Kołobrzeski Spleen

31 sty 2010

Niepoprawny pesymista

Wstałem dziś rano, spojrzałem za okno, uchyliłem je lekko i zaczerpnąłem powietrza. Zobaczyłem siebie jako kilkunastolatka wyglądającego z okna schroniska Samotnia w samym sercu Karkonoszy, gotowego na podboje kolejnych szlaków. Mimo, że za oknem gór nie było, to ten orzeźwiający podmuch świeżego powietrza uruchomił zastałe komórki pamięci i uśmiechnąłem się pod nosem. Bo zima potrafi być piękna. A zima dla człowieka znad morza, zawsze kojarzyć się będzie najmilej z tymi ośnieżonymi, górskimi stokami, strzelającymi wysoko pod samo niebo. W tym roku, na przekór, pojadę szukać zimy w marcu.

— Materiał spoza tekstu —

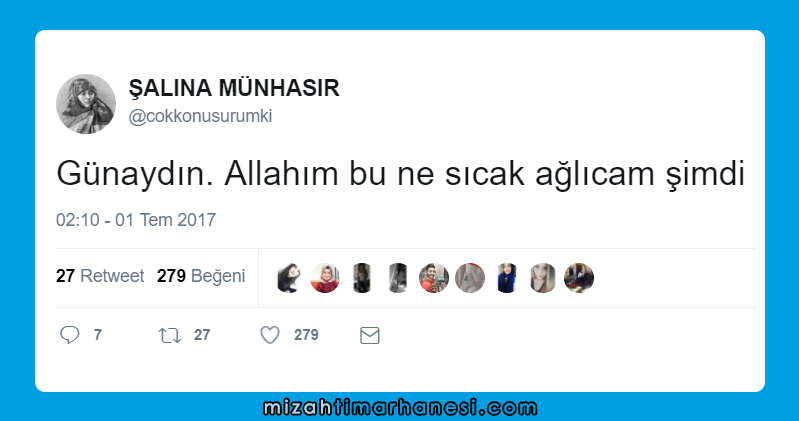Open first liker avatar with dark hair
Screen dimensions: 799x421
coord(289,278)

Podobno śnieżne szaleństwo nabiera rumieńców w pełnym słońcu. Ale chętnie odwiedziłbym Samotnię i ten pokoik z widokiem na górskie szczyty...


A wracając na ziemię do ME w piłkę ręczną - mam takie dziwne przeczucie, że Polacy wrócą dziś bez medalu... A mistrzami oczywiście Francuzi, bez zbędnego wysiłku. To przeczucie ma wysoki współczynnik. Obym się mylił.